Exercise inputs section start

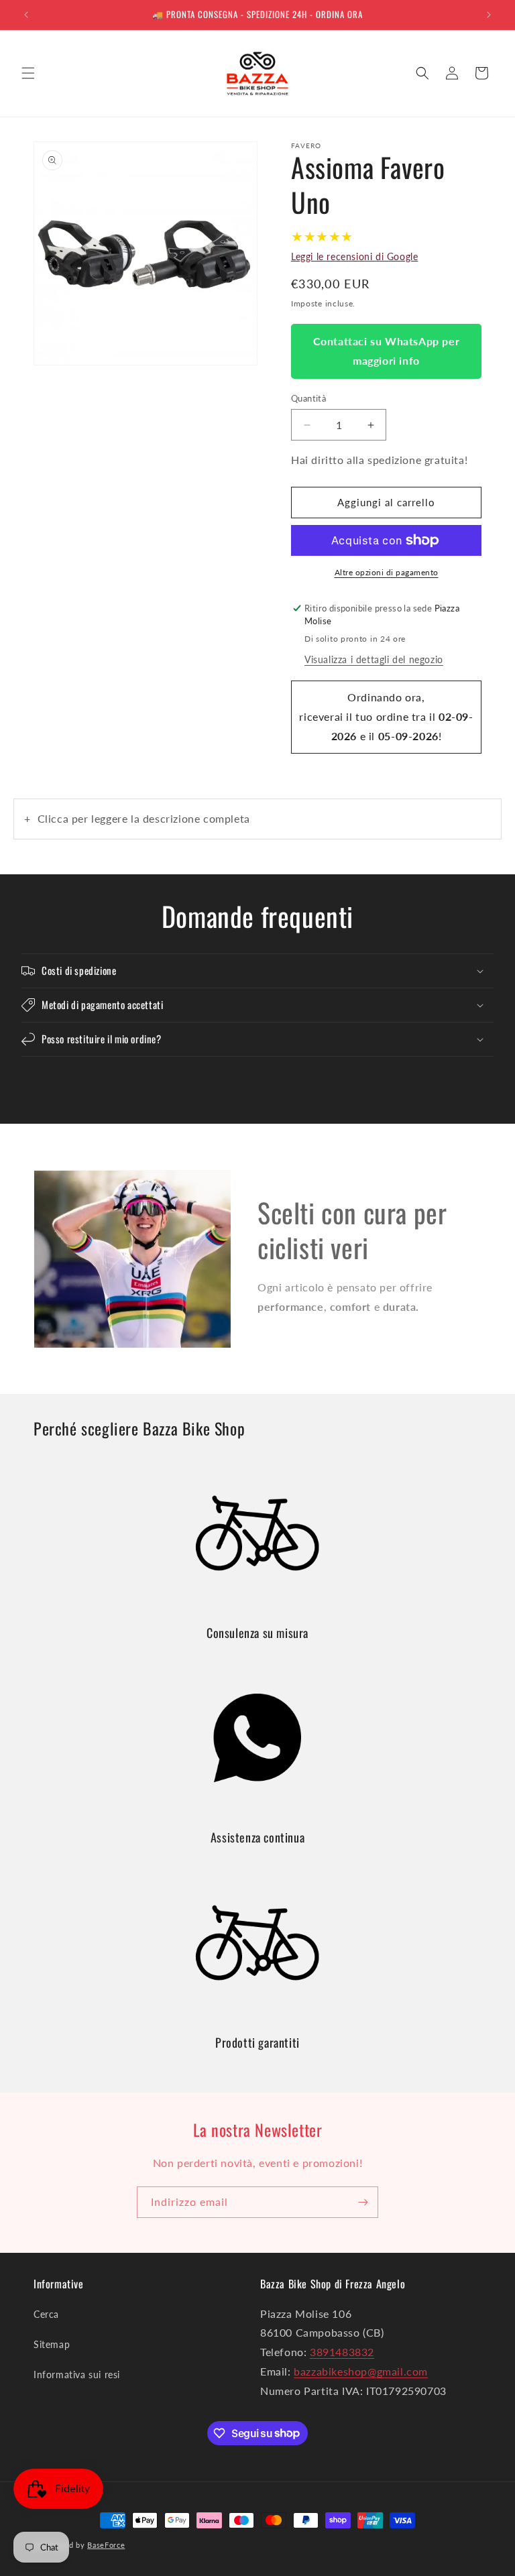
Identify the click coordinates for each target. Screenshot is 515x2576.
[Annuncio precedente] (26, 15)
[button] (28, 73)
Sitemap (52, 2344)
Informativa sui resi (77, 2374)
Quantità (308, 398)
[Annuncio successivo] (489, 15)
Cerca (46, 2314)
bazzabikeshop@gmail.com (361, 2371)
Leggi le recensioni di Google (354, 256)
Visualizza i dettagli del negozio (373, 659)
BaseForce (106, 2544)
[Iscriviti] (363, 2202)
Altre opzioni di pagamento (387, 572)
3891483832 (342, 2351)
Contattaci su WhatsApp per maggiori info (386, 351)
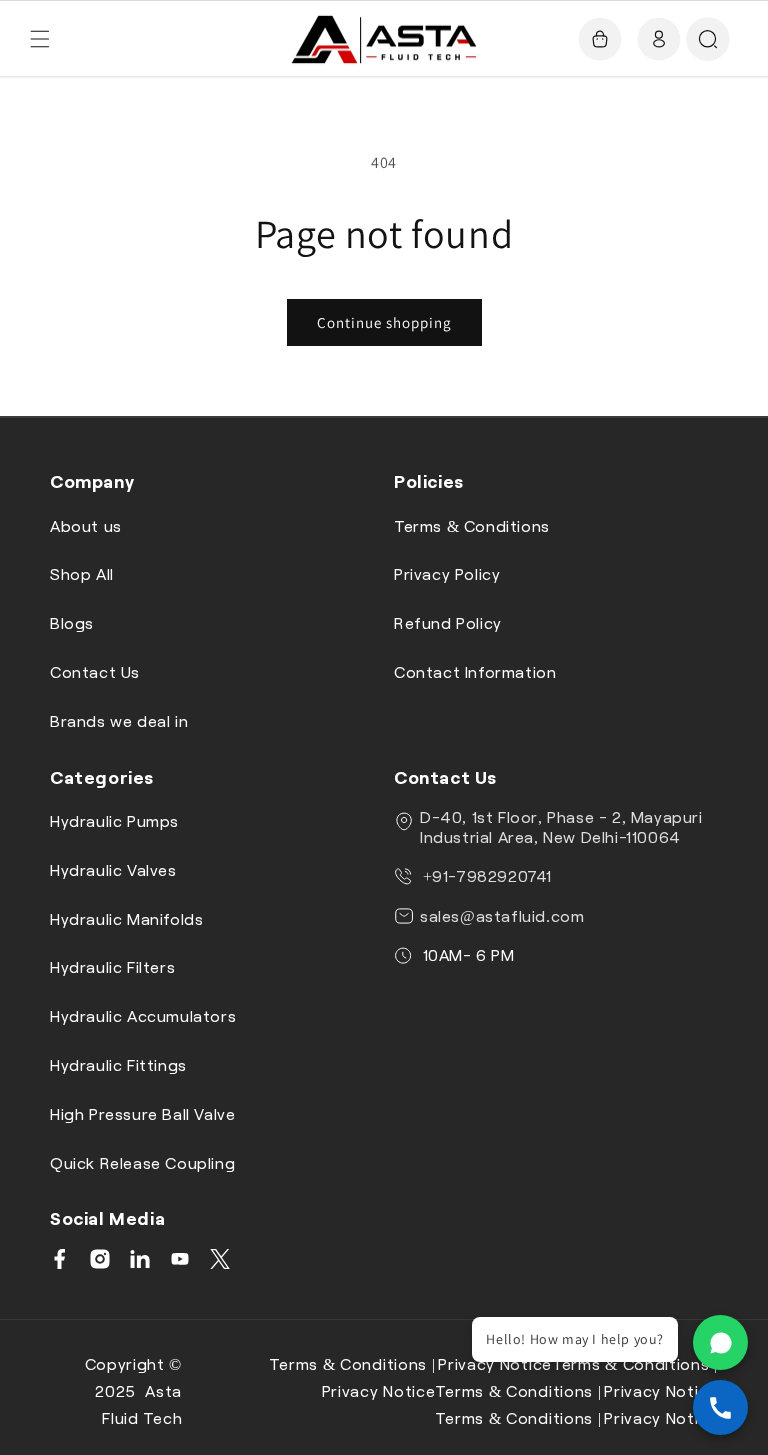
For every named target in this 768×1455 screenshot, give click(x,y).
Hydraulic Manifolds (126, 918)
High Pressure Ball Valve (142, 1113)
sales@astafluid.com (502, 915)
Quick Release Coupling (142, 1162)
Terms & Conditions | (352, 1363)
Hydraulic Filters (112, 966)
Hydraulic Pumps (114, 820)
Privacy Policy (447, 573)
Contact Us (95, 671)
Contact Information (475, 671)
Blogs (72, 622)
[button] (40, 39)
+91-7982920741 (485, 875)
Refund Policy (448, 622)
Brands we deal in (119, 720)
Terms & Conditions (472, 525)
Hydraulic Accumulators (143, 1015)
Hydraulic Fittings (118, 1064)
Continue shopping (384, 322)
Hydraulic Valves (113, 869)
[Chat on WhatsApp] (720, 1342)
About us (86, 525)
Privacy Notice (495, 1363)
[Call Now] (720, 1407)
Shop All (82, 573)
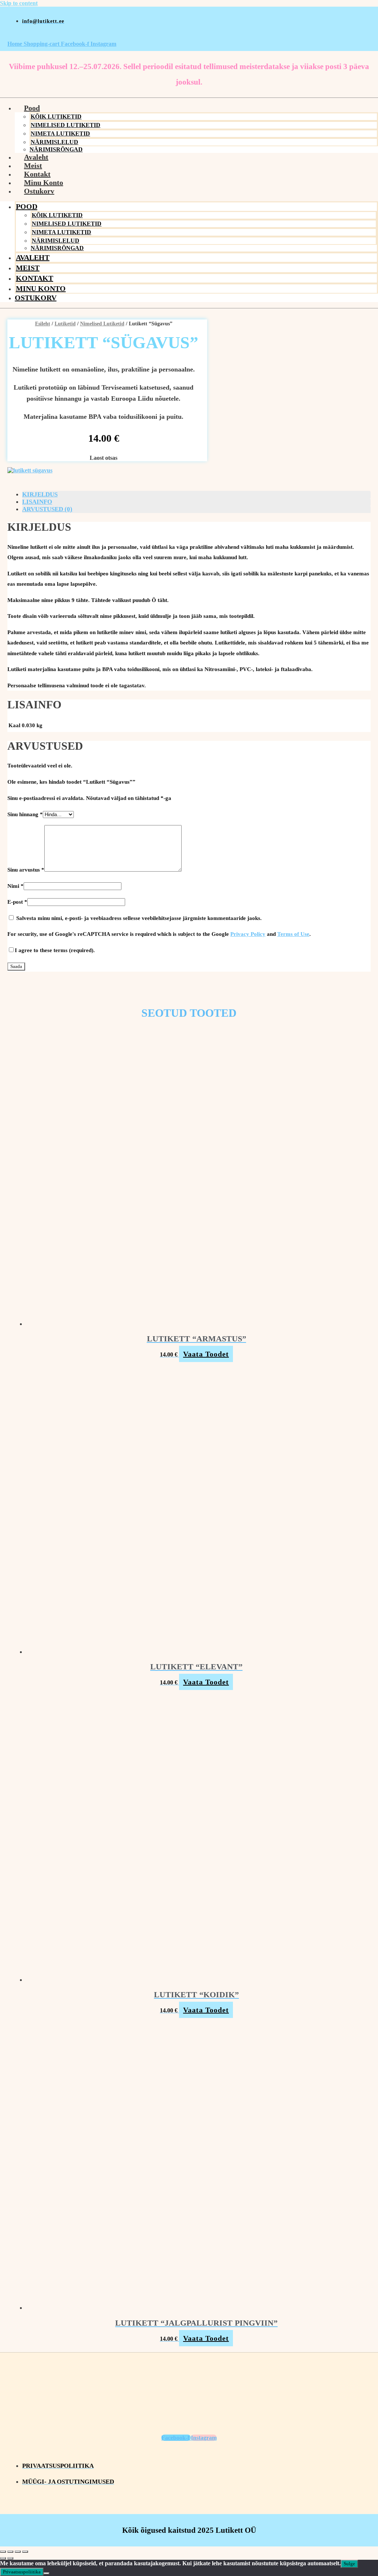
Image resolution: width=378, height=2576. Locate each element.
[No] (46, 2573)
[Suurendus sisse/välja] (3, 2552)
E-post (17, 902)
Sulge (349, 2563)
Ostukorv (39, 191)
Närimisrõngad (57, 248)
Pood (32, 108)
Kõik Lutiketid (56, 116)
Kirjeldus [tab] (40, 494)
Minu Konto (43, 182)
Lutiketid (65, 323)
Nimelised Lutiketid (65, 125)
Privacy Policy (247, 934)
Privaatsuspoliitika (22, 2572)
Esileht (42, 323)
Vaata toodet (206, 1354)
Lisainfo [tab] (37, 501)
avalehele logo (189, 36)
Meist (33, 165)
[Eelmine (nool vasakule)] (3, 2558)
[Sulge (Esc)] (25, 2552)
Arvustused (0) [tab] (47, 509)
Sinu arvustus (25, 870)
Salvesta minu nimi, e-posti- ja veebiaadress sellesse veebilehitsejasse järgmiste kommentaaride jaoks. (139, 918)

Exercise inputs section end

Print each record as it appears above, dropping every picture from the copy.

## Solution to this exercise
Identify the click coordinates for each target. Screenshot is 515x2576.
[Annuncio precedente] (26, 15)
[button] (28, 73)
Sitemap (52, 2344)
Informativa sui resi (77, 2374)
Quantità (308, 398)
[Annuncio successivo] (489, 15)
Cerca (46, 2314)
bazzabikeshop@gmail.com (361, 2371)
Leggi le recensioni di Google (354, 256)
Visualizza i dettagli del negozio (373, 659)
BaseForce (106, 2544)
[Iscriviti] (363, 2202)
Altre opzioni di pagamento (387, 572)
3891483832 (342, 2351)
Contattaci su WhatsApp per maggiori info (386, 351)
For every named target in this 768×1455 screenshot, give click(x,y).
Hydraulic Manifolds (126, 918)
High Pressure Ball Valve (142, 1113)
sales@astafluid.com (502, 915)
Quick Release Coupling (142, 1162)
Terms & Conditions | (352, 1363)
Hydraulic Filters (112, 966)
Hydraulic Pumps (114, 820)
Privacy Policy (447, 573)
Contact Us (95, 671)
Contact Information (475, 671)
Blogs (72, 622)
[button] (40, 39)
+91-7982920741 (485, 875)
Refund Policy (448, 622)
Brands we deal in (119, 720)
Terms & Conditions (472, 525)
Hydraulic Accumulators (143, 1015)
Hydraulic Fittings (118, 1064)
Continue shopping (384, 322)
Hydraulic Valves (113, 869)
[Chat on WhatsApp] (720, 1342)
About us (86, 525)
Privacy Notice (495, 1363)
[Call Now] (720, 1407)
Shop All (82, 573)
Image resolution: width=378, height=2576. Locate each element.
[No] (46, 2573)
[Suurendus sisse/välja] (3, 2552)
E-post (17, 902)
Sulge (349, 2563)
Ostukorv (39, 191)
Närimisrõngad (57, 248)
Pood (32, 108)
Kõik Lutiketid (56, 116)
Kirjeldus [tab] (40, 494)
Minu Konto (43, 182)
Lutiketid (65, 323)
Nimelised Lutiketid (65, 125)
Privacy Policy (247, 934)
Privaatsuspoliitika (22, 2572)
Esileht (42, 323)
Vaata toodet (206, 1354)
Lisainfo [tab] (37, 501)
avalehele logo (189, 36)
Meist (33, 165)
[Eelmine (nool vasakule)] (3, 2558)
[Sulge (Esc)] (25, 2552)
Arvustused (0) [tab] (47, 509)
Sinu arvustus (25, 870)
Salvesta minu nimi, e-posti- ja veebiaadress sellesse veebilehitsejasse järgmiste kommentaaride jaoks. (139, 918)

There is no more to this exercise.